Exercise prompt:
Print each line below verbatim, skipping every picture.

+===+

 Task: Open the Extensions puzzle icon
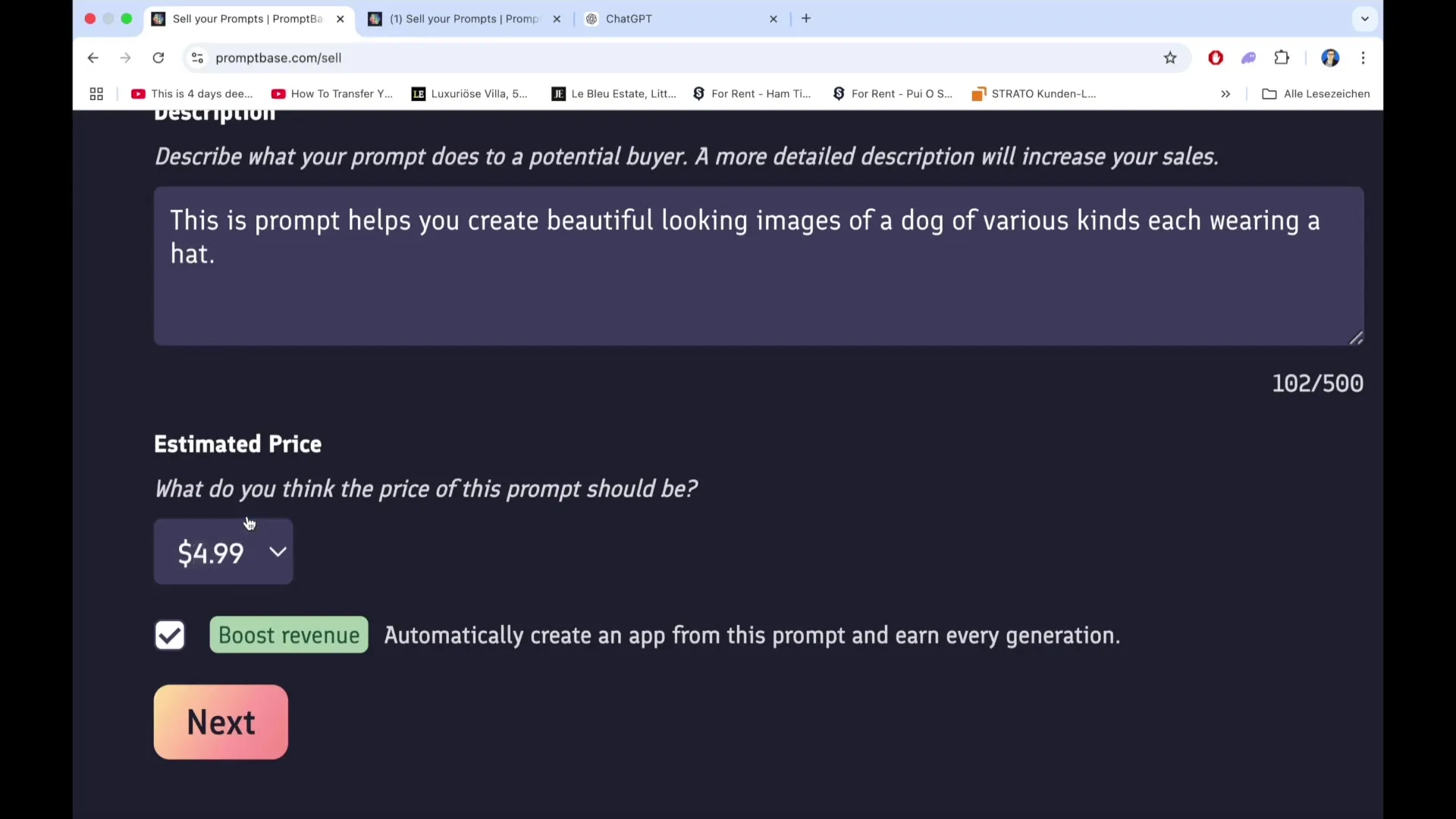(x=1282, y=58)
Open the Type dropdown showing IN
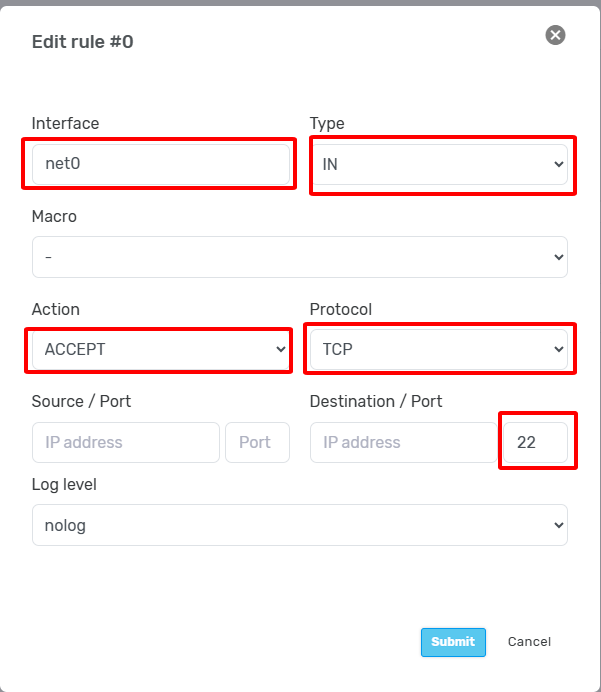 (x=439, y=164)
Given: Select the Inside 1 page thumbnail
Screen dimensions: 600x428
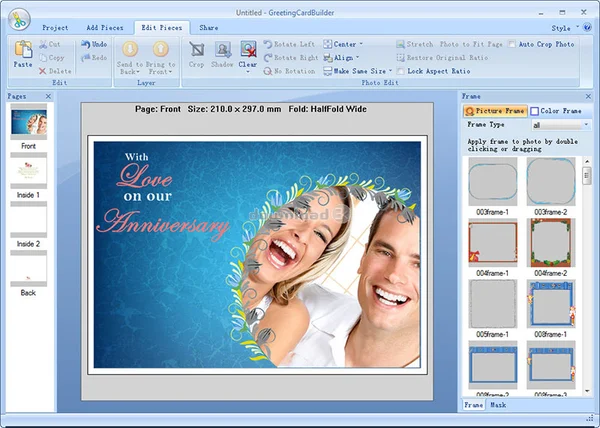Looking at the screenshot, I should [x=29, y=171].
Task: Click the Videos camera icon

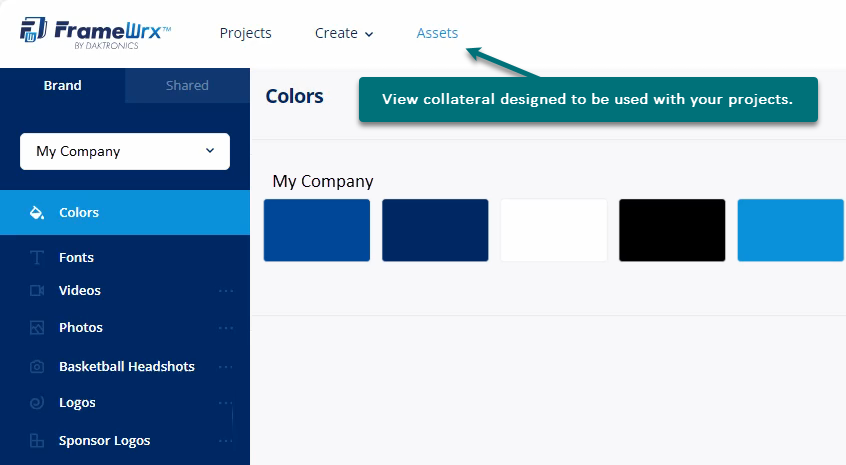Action: (37, 291)
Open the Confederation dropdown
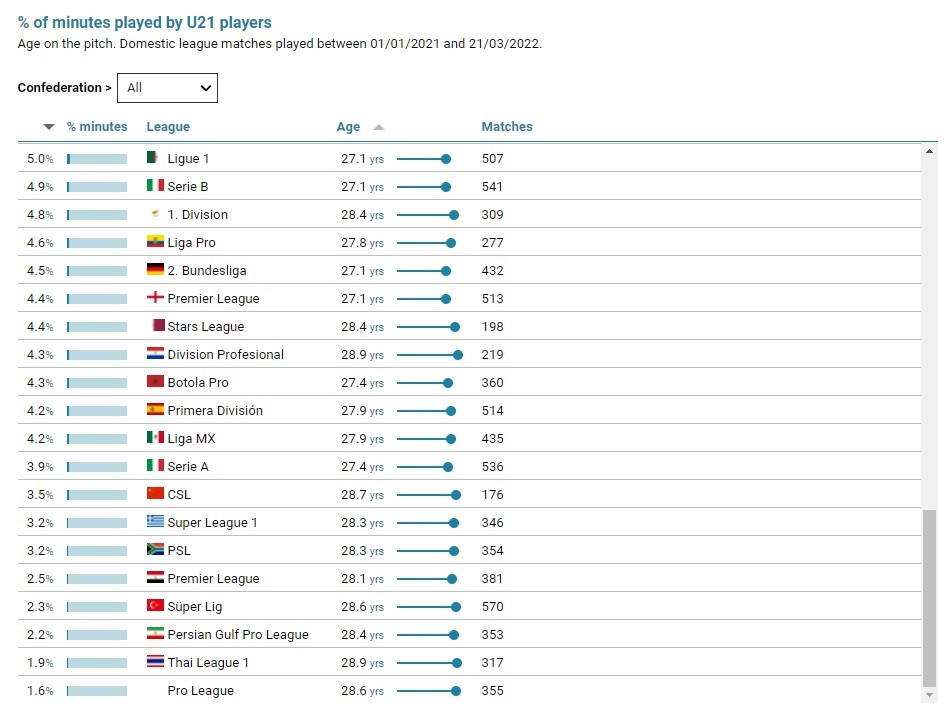 167,88
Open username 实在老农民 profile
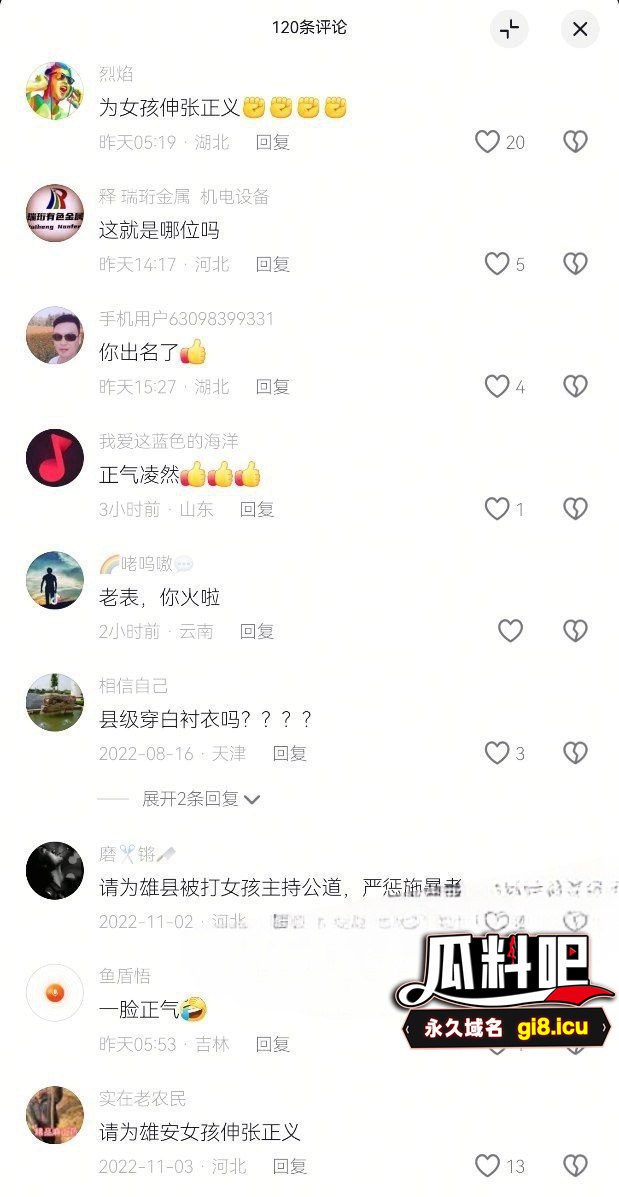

+===+

Response to the task:
 Task: Open the Extensions puzzle icon
(x=1282, y=58)
Open the Type dropdown showing IN
 (x=439, y=164)
Given: Select the Inside 1 page thumbnail
Screen dimensions: 600x428
Looking at the screenshot, I should [x=29, y=171].
Task: Click the Videos camera icon

Action: (37, 291)
Open the Confederation dropdown
 167,88
Open username 实在老农民 profile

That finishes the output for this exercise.